Until my early adulthood, I had no family names or faces to connect with the Holocaust. I always assumed that, on my father’s side, any members of his extended Lithuanian family who didn’t manage to escape their shtetls for America or elsewhere had become victims of the Nazis. Unexpectedly, though, the first time I had confirmation in writing about my family’s connection to the Holocaust came from my mother’s side of the family—the Sephardic side.

As I was sifting through some family memorabilia in my parents’ Virginia home about 15 years ago, I found a typed document in Italian, dated 1964 and bearing two official seals and signatures. My knowledge of Italian was limited to vocabulary recalled from high school Latin, but enough words jumped out at me for an understanding to emerge: “ALHADEFF REBECCA…RODI…1944…deportata in Germania … in campo di concentramento.”
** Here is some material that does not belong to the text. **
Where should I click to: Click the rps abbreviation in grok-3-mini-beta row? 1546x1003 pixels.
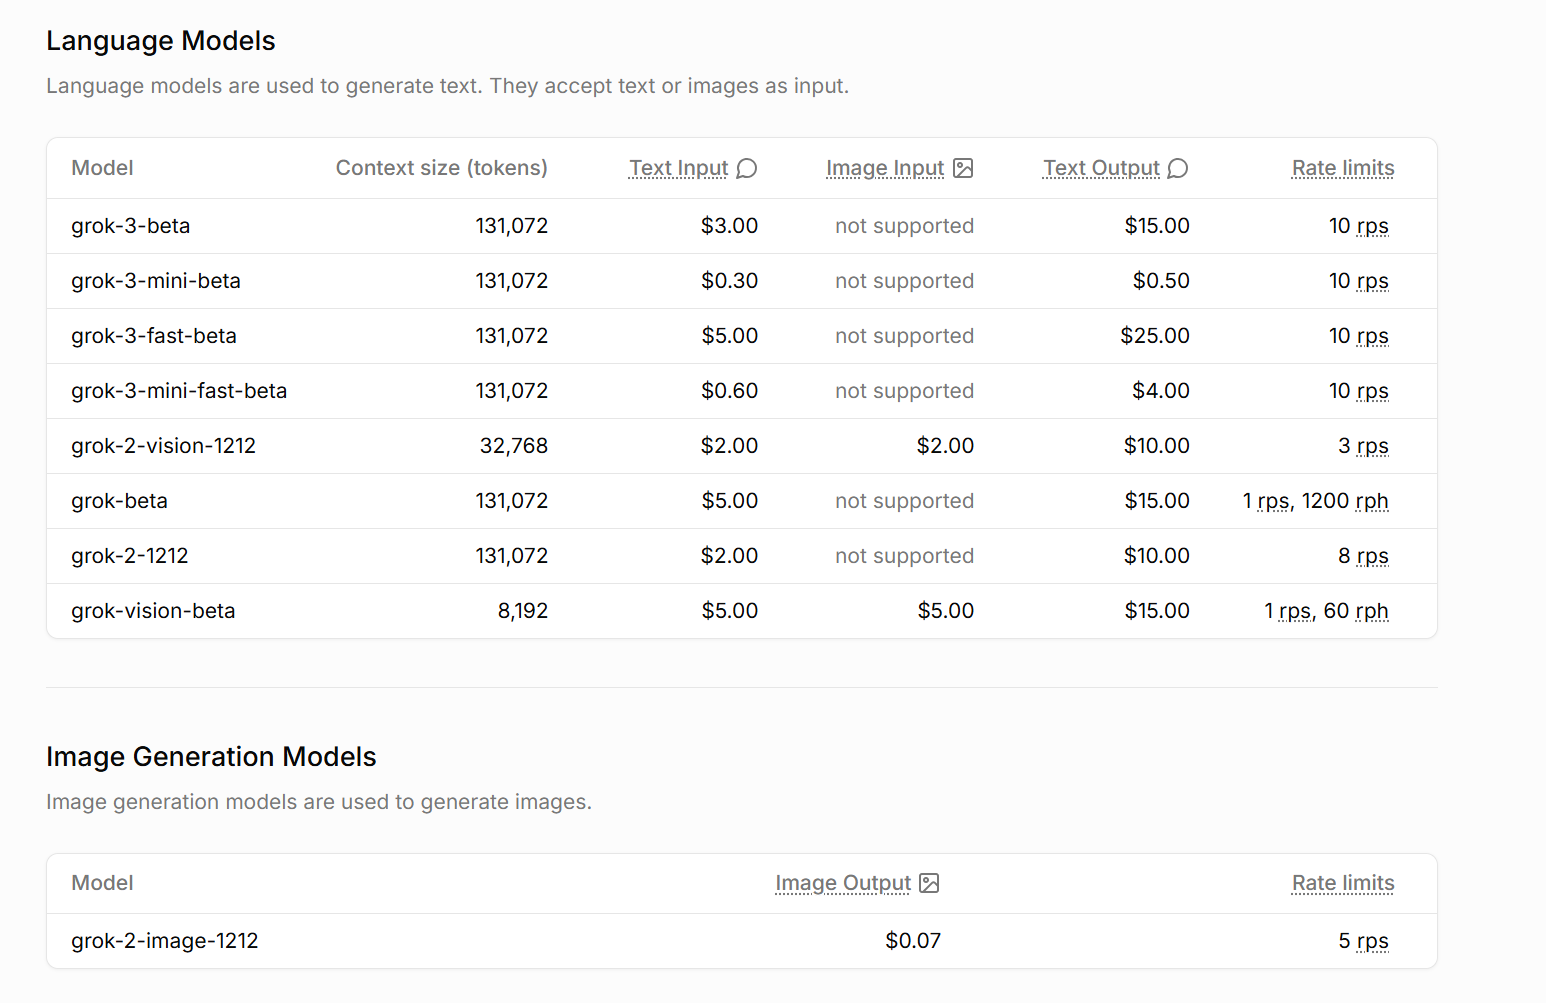[1372, 281]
Like most American kids, the mainstream Holocaust narratives that I had been exposed to during my childhood and teen years focused on Eastern Europe. Despite plentiful religious school and youth-group commemorations of the Shoah, I had no comprehension whatsoever that Sephardic Jews in the Balkans and along the Mediterranean experienced many of the same atrocities as Ashkenazi Jews in countries like Germany and Poland. I had never heard of Salonica, the northern Greek city whose vibrant prewar Jewish population of 50,000 was reduced to fewer than 2,000 people. And I was woefully ignorant of the fate of the Jews on the Isle of Rhodes, a historic community reduced to 151 survivors after the war.

Rivca Alhadeff, the author’s great-great-grandmother, was born on the island of Rhodes in 1870 and died at Auschwitz in 1944, photo undated. (All photos courtesy the author.)
Rivca Alhadeff, the author’s great-great-grandmother, was born on the island of Rhodes in 1870 and died at Auschwitz in 1944, photo undated. (All photos courtesy the author.)
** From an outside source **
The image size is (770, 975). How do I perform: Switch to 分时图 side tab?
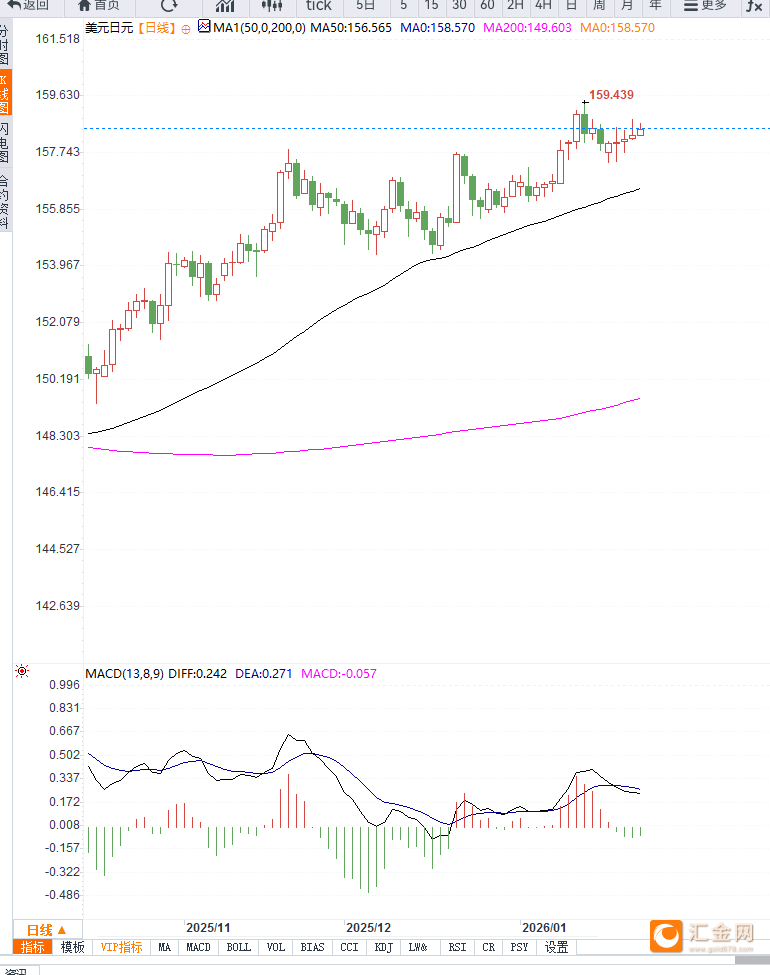point(5,45)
That piece of paper I found in my early 20s was the beginning of my search into what happened to Rebecca Alhadeff, my great-great-grandmother, known in the family as Rivca. I now know that the document was a form, issued by the Italian consulate and signed by the president of Rhodes’ Jewish community, in response to restitution claims by Rivca’s youngest son, Abner Leon. This document, along with two photographs and a Yad Vashem testimonial about her death, was the entire basis of my knowledge of Rivca for many years.

But two years ago, while emailing with a great-aunt in Capetown about my ongoing genealogical research, I found out that she possessed a few handwritten letters in Ladino that had been sent to her mother during the war. The letters’ author was my great-great-grandmother Rivca, who was born in 1870 and died at Auschwitz in 1944. Sent from the Italian-occupied island of Rhodes to British colonial Africa in the spring of 1940, the letters brim with domestic details, humor, blessings, and salutations. Life on the island, at that point, was mostly fine.

My great-aunt in Capetown sent me scanned versions of Rivca’s correspondence last year, and I have since acquired comprehensive transcriptions and translations of each letter via Emily Thompson, a Seattle-based professional translator of Ladino and Spanish. The correspondence constitutes the only remaining trace of Rivca’s voice, as well as a relatively rare window into a Sephardic woman’s perspective during the war.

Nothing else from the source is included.